*AIM OF THE TASK*
As the answer, give every line of the records that includes the word "checkmark".

══════════════════════════════

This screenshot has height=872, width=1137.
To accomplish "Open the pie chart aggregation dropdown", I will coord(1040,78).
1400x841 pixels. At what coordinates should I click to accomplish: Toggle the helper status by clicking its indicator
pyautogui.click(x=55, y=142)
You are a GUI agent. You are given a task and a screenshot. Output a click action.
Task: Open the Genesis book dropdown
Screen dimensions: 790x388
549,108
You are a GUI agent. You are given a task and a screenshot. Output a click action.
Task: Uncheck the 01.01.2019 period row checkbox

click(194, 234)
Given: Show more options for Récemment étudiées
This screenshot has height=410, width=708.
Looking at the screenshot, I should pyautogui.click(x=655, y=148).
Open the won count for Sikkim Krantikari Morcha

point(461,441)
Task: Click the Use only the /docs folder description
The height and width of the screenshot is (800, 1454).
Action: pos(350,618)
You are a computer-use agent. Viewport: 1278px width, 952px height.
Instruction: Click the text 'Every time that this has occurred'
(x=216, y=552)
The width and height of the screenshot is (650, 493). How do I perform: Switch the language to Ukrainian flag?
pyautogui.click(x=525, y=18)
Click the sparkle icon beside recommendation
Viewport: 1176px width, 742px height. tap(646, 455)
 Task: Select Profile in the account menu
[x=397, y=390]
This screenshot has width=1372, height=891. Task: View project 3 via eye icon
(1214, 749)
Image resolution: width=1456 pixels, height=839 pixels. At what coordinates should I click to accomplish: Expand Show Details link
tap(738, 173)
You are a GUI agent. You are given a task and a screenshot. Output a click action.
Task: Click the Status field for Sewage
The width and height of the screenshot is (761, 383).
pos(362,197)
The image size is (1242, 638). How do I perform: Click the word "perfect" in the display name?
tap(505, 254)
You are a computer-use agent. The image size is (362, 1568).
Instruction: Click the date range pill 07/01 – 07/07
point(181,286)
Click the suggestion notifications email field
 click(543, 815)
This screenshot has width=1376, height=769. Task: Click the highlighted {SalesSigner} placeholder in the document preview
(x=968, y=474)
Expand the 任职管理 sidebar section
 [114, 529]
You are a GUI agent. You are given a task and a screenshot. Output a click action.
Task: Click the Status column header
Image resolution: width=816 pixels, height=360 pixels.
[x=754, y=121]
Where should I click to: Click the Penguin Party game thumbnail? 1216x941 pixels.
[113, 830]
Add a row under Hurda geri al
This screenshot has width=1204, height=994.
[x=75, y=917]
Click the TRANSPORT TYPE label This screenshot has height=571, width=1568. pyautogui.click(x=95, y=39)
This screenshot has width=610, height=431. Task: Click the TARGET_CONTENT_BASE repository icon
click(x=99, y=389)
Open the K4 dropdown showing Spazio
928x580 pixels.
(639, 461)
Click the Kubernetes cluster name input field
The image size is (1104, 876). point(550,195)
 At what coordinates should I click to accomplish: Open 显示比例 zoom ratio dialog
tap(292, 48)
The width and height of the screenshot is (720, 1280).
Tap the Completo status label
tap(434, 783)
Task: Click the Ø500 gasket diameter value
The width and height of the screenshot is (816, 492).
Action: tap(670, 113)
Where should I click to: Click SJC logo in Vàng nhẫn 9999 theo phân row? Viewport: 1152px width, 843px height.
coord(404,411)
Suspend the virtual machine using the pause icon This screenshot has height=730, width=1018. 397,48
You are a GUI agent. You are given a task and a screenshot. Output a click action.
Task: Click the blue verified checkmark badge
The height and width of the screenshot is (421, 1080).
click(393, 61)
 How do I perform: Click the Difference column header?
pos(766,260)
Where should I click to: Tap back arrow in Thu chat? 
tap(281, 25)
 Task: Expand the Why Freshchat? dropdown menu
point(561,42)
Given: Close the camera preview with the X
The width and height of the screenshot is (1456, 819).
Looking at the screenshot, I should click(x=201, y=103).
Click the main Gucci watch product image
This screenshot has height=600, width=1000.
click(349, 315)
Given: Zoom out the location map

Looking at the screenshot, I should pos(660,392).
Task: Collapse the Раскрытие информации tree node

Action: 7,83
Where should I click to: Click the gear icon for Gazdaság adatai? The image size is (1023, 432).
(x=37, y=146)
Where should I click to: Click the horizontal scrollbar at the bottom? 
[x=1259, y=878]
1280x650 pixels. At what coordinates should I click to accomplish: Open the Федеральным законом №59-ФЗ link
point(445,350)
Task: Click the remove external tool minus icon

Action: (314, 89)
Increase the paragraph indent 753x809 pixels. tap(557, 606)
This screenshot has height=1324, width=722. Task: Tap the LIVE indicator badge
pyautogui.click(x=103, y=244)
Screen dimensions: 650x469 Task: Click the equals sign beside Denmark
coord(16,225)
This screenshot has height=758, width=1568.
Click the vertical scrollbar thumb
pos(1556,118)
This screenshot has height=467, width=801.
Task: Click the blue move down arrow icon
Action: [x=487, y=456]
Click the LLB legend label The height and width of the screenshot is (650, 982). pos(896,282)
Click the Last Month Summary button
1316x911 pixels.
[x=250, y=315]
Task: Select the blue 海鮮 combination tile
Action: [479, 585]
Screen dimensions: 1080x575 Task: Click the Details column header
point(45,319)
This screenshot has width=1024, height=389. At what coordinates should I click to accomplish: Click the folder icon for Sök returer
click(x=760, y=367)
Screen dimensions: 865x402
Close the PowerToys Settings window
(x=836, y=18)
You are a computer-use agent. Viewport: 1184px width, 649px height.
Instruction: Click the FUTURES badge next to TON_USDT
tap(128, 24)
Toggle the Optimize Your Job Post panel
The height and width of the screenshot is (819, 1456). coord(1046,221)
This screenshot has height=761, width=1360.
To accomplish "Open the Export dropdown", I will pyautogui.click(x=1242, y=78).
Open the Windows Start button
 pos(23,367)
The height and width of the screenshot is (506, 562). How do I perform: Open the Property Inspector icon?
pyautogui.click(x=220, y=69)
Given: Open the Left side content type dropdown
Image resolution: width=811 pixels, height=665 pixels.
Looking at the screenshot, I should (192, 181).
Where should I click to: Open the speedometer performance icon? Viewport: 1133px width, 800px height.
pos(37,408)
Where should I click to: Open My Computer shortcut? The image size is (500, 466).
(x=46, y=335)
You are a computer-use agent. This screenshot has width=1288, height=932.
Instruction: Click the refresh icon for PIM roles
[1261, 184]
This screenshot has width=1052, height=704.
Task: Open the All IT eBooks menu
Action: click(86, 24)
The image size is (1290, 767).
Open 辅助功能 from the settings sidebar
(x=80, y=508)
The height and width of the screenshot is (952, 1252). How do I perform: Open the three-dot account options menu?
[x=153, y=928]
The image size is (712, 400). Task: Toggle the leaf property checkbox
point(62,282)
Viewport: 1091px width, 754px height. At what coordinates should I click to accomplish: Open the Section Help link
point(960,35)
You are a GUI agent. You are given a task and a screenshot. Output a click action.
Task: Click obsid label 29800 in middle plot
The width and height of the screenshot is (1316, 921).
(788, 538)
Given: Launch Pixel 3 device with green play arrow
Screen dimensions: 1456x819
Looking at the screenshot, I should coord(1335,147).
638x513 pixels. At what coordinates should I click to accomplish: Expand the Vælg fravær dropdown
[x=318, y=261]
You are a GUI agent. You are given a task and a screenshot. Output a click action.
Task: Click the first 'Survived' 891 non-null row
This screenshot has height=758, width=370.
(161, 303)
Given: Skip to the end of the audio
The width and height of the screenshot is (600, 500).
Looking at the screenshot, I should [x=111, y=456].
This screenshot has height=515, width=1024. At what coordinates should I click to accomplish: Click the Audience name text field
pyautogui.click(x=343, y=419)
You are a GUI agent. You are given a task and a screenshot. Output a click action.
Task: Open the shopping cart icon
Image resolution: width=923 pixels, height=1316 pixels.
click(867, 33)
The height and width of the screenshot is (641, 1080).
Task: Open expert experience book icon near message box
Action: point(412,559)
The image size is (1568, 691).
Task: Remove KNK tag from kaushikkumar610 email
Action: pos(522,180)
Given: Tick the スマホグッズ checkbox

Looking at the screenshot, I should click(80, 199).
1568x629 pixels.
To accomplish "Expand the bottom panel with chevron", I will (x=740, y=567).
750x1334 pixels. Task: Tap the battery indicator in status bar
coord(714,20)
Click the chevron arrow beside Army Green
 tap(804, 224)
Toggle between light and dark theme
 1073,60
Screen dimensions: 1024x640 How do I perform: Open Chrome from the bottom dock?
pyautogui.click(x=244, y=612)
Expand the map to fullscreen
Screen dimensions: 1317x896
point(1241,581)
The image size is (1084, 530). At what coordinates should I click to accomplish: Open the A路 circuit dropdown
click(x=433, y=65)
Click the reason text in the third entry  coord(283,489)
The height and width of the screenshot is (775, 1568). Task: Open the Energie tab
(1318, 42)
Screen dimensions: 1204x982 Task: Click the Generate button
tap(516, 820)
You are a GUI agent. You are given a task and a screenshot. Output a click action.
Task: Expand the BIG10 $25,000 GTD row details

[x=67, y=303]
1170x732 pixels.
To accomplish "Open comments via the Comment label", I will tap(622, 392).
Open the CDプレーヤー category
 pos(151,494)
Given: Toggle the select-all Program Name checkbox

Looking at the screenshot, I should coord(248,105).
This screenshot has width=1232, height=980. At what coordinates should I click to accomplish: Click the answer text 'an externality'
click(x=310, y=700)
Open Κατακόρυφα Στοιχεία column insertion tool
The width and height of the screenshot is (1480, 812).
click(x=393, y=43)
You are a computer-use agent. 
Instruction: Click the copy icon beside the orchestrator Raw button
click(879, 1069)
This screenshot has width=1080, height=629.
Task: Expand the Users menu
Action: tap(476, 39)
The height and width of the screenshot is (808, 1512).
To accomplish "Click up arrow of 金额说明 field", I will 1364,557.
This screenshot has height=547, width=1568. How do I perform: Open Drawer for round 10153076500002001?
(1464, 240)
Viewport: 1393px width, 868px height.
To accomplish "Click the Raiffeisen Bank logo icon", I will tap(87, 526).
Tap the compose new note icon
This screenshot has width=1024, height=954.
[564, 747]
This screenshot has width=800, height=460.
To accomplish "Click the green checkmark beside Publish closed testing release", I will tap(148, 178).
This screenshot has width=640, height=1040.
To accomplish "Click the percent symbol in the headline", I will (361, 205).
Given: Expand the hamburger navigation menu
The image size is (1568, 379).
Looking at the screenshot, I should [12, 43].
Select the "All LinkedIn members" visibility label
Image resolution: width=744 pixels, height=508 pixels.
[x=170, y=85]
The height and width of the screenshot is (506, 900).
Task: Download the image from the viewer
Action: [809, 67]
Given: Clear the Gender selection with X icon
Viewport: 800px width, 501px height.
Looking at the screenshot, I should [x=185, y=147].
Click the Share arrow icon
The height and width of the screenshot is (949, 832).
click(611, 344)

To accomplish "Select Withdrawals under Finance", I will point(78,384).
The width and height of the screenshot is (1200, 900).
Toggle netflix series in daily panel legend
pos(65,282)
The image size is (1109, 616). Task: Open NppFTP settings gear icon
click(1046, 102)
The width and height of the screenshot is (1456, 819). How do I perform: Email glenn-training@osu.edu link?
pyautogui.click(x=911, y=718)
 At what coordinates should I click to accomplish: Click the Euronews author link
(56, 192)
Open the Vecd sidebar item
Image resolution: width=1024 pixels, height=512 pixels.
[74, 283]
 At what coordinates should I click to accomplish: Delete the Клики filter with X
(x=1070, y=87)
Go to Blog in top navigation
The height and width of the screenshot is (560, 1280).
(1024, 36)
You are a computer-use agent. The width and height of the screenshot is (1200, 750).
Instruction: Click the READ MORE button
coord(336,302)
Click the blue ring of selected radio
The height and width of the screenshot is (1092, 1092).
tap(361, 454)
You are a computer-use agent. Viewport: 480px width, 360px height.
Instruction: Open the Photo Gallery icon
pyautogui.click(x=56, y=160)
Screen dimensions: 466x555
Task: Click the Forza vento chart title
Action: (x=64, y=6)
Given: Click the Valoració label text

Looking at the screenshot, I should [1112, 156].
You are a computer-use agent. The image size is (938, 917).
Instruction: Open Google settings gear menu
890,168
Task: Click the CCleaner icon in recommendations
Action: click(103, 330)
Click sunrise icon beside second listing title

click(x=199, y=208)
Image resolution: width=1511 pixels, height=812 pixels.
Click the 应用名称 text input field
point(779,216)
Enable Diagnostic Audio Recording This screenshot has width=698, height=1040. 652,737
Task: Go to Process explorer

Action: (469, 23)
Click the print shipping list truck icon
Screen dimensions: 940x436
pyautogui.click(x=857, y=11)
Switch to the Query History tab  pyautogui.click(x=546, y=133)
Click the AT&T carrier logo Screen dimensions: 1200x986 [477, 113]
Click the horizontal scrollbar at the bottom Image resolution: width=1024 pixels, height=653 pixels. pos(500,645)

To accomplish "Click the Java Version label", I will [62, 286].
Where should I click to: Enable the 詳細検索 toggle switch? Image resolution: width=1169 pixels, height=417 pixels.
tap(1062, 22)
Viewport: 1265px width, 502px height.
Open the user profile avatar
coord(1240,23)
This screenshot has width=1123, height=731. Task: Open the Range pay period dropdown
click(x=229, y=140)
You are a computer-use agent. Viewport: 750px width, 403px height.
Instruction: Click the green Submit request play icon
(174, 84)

══════════════════════════════

*FINISHED EXERCISE*
Task: Click the blue verified checkmark badge
To accomplish "Click the green checkmark beside Publish closed testing release", I will tap(148, 178).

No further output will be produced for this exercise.